=== INSTRUCTIONS TO FOLLOW ===
The lines wanted run from the first one below through the one with "Image resolution: width=1116". Return them exactly.

[Dataset entries]
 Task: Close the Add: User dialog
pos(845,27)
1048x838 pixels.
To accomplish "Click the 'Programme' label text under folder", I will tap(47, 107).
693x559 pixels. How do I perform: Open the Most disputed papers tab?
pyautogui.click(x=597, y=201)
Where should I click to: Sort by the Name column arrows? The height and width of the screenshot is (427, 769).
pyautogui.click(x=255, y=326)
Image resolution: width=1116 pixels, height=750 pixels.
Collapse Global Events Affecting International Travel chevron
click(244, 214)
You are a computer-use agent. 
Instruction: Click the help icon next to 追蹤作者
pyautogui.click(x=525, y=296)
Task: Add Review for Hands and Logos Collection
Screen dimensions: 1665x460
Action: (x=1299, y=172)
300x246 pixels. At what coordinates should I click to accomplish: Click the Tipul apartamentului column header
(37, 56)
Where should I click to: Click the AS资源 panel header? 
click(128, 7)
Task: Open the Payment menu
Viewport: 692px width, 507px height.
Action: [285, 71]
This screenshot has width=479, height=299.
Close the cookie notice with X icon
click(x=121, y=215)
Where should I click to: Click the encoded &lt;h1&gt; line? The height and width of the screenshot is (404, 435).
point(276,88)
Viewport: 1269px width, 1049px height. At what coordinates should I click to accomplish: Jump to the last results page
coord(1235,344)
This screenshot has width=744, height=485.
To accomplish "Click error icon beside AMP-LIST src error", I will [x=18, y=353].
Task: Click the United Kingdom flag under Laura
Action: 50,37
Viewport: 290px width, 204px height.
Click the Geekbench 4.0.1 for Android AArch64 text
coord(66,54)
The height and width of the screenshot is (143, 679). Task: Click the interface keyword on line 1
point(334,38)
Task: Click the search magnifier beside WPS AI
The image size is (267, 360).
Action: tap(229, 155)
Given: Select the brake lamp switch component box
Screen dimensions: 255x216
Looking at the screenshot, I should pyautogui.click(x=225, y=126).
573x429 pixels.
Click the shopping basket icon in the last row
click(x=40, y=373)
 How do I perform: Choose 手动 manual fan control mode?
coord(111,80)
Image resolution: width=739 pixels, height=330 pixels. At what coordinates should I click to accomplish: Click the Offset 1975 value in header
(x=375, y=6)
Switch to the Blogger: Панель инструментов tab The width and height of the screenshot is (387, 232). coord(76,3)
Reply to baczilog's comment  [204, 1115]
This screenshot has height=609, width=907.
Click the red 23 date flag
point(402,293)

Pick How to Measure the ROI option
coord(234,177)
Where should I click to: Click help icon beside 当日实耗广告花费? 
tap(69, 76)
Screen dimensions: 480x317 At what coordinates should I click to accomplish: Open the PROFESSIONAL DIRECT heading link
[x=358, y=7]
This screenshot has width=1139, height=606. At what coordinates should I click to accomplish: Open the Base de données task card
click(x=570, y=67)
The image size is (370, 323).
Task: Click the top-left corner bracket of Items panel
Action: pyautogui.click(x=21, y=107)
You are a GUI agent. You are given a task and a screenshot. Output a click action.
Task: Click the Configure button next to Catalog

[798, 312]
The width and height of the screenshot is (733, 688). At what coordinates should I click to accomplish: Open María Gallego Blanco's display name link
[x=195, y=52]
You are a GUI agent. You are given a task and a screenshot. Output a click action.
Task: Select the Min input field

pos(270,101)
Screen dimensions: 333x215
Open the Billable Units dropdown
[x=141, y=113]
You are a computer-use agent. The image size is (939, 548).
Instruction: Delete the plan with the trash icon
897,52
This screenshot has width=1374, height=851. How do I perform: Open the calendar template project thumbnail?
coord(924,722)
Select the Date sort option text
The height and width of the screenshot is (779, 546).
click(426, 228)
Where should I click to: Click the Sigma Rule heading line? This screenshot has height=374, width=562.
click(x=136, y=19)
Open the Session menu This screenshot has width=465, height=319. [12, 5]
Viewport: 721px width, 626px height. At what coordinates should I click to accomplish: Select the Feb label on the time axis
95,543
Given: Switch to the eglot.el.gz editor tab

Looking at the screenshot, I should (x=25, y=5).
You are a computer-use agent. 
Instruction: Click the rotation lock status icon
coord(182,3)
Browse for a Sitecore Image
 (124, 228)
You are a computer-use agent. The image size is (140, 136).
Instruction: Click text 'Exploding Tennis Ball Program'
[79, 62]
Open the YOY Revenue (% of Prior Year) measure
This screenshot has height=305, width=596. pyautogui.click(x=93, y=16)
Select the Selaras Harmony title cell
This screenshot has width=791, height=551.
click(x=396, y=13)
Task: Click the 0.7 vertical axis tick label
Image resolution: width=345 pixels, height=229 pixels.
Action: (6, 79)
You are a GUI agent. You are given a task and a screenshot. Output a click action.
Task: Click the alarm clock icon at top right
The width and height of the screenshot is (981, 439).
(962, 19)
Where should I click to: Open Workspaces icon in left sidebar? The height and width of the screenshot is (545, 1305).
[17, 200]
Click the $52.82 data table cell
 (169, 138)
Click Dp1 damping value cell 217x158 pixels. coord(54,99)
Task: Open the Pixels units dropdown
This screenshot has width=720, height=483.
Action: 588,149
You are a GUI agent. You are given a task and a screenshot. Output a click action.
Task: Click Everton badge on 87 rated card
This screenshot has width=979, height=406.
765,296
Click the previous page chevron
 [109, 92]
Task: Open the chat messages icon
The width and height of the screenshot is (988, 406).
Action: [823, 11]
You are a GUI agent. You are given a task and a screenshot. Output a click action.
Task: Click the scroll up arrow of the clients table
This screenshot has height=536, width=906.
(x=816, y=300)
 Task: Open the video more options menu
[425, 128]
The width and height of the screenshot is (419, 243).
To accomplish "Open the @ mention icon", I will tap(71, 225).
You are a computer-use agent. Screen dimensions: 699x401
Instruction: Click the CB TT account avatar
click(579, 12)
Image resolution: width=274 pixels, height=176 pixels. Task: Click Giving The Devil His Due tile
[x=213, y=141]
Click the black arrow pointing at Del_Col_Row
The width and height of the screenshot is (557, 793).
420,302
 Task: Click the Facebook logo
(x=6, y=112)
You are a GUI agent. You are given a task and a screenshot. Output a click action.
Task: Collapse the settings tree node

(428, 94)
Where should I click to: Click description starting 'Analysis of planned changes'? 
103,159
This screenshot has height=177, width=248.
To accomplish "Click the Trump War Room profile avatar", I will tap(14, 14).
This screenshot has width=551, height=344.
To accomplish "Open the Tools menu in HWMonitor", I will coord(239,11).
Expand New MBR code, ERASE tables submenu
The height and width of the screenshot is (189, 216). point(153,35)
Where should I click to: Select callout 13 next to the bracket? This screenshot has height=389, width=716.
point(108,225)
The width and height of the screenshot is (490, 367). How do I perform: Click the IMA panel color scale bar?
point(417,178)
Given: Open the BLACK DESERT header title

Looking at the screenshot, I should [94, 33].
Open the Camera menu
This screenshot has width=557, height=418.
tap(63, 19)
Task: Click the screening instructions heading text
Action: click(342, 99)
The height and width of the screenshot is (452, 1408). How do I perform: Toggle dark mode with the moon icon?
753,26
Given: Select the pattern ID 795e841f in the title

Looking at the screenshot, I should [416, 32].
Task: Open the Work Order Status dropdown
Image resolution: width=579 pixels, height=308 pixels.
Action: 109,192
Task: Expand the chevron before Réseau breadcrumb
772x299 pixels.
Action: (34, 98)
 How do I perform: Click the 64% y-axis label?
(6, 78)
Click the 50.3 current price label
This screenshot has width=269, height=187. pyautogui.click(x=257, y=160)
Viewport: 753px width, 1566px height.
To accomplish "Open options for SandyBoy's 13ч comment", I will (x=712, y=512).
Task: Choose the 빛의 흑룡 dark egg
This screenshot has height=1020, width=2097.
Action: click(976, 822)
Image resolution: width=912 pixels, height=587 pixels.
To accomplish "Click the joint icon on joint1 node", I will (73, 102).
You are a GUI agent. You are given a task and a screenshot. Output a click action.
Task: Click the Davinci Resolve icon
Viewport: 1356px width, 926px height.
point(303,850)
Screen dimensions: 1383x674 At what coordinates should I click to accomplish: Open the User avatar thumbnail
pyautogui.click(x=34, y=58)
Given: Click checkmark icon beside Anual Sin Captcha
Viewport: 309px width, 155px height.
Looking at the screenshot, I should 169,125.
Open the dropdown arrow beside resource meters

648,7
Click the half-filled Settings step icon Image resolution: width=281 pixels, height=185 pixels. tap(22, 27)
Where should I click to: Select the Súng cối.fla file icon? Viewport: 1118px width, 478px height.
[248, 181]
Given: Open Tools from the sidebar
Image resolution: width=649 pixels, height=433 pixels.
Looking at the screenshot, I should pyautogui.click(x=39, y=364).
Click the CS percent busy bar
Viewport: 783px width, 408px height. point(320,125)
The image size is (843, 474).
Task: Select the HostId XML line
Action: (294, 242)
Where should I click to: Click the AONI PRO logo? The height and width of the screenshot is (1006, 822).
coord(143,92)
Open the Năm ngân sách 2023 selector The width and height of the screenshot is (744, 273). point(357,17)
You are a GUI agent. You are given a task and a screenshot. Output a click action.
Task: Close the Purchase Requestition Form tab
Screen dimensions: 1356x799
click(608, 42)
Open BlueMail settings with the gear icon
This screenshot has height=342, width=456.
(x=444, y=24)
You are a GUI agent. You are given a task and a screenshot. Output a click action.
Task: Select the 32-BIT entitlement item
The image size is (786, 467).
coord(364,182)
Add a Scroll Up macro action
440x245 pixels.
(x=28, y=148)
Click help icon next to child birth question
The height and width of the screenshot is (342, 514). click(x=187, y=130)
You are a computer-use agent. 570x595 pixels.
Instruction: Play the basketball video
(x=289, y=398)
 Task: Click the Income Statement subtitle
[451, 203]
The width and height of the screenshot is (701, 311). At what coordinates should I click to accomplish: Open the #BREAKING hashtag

=== ANSWER BOX ===
 Task: Close the Add: User dialog
pos(845,27)
1048x838 pixels.
To accomplish "Click the 'Programme' label text under folder", I will tap(47, 107).
693x559 pixels. How do I perform: Open the Most disputed papers tab?
pyautogui.click(x=597, y=201)
Where should I click to: Sort by the Name column arrows? The height and width of the screenshot is (427, 769).
pyautogui.click(x=255, y=326)
Image resolution: width=1116 pixels, height=750 pixels.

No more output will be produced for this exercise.